La curiosa delgada línea entre la distopía y lo apocalíptico

«Alguien alguna vez dijo que es mucho más fácil imaginar el fin del mundo que imaginar el fin del capitalismo. Ahora podemos revisar esta idea mientras somos testigos del intento de imaginar el capitalismo mediante imaginar el fin del mundo» Fredric Jameson, ‘Future City’, 2003

« Post-apocalíptico (un mundo en el que el apocalipsis no ha acabado sino que ha progresado de un discreto punto de ruptura hacia una afección contínua -en términos Heideggerianos, del Ereignís al Ser- y con una iconografía contemporánea popular siendo Mad Max (1980s) de los pioneros» Florian Cramer ‘What is Post-digital?’, 2013

Es un (aparente) error común que en múltiples conversaciones, en los medios y en nuestro imaginario cultural se confundan e intercambien los términos «distópico» con «apocalíptico», o post-apocalíptico en su defecto. En un principio podría parecer que se debe simplemente a una incomprensión generalizada (o ignorancia y postureo como otros prefieren llamar) de los significados de ambas palabras mientras a su vez, en la cultura popular (películas, videojuegos) ambos conceptos han sido explotados en las últimas décadas, y con especial asiduidad, al máximo, en los pasados 10 años.

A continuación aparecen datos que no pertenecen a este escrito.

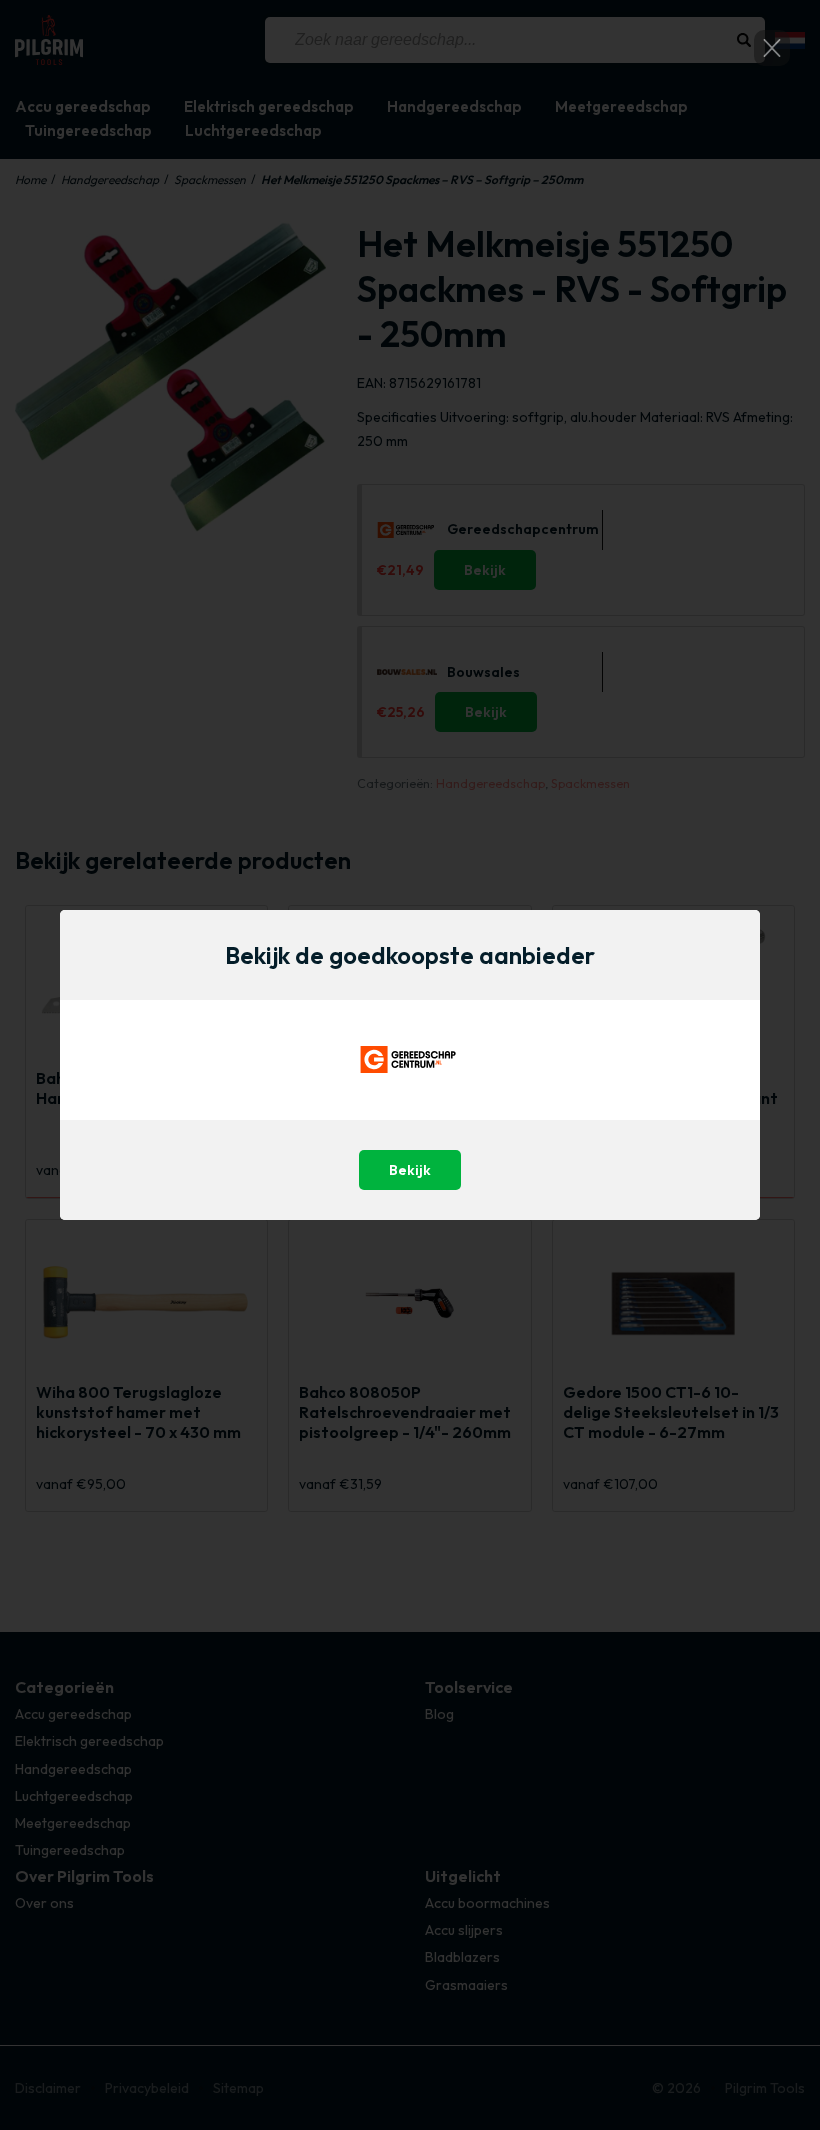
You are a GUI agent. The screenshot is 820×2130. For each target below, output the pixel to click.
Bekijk (410, 1170)
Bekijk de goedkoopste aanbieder (410, 955)
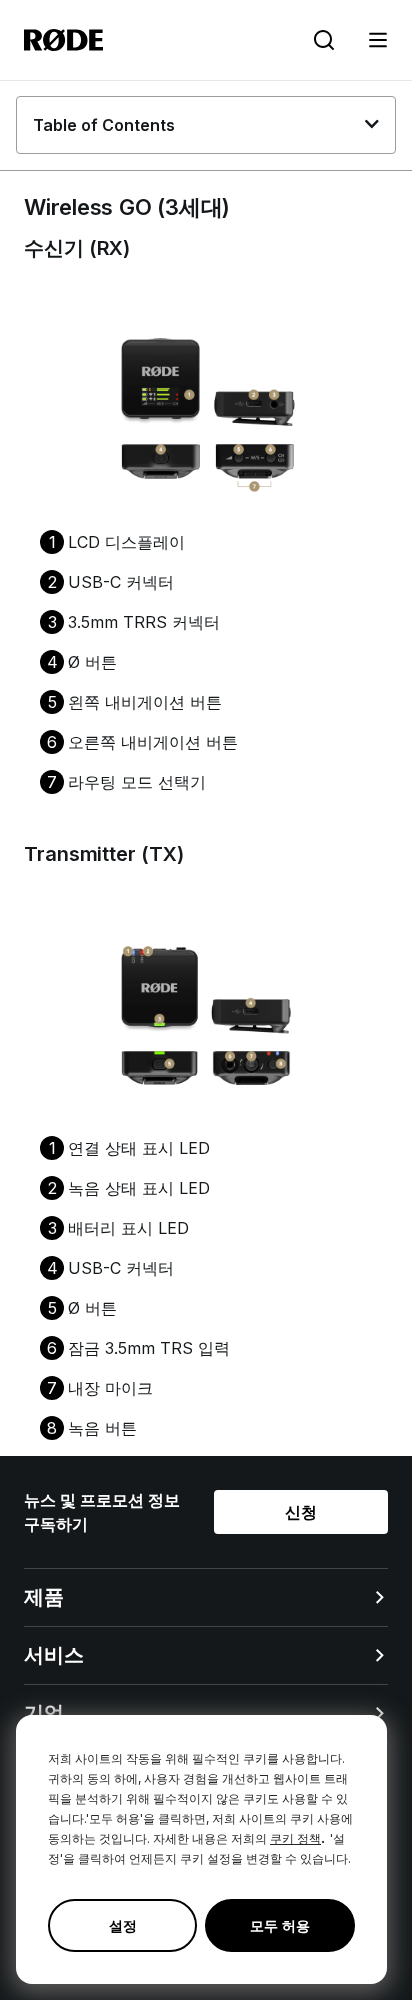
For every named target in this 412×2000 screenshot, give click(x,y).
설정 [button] (123, 1925)
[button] (378, 40)
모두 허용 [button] (280, 1925)
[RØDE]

Pero existen más motivos por los que esta confusión se repite una, y otra, y otra vez, incluso entre bastantes aficionados al género fantástico (o más tristemente, por editores y profesionales de la cultura que en un principio una espera que sepan usar bien las «etiquetas», como a veces les llaman sin compasión ni escrúpulos).

Si lectora, ahora mismo te preguntas qué diferencias existen entre apocalíptico y distópico, voy a hacer un paréntesis para definirlos un poco.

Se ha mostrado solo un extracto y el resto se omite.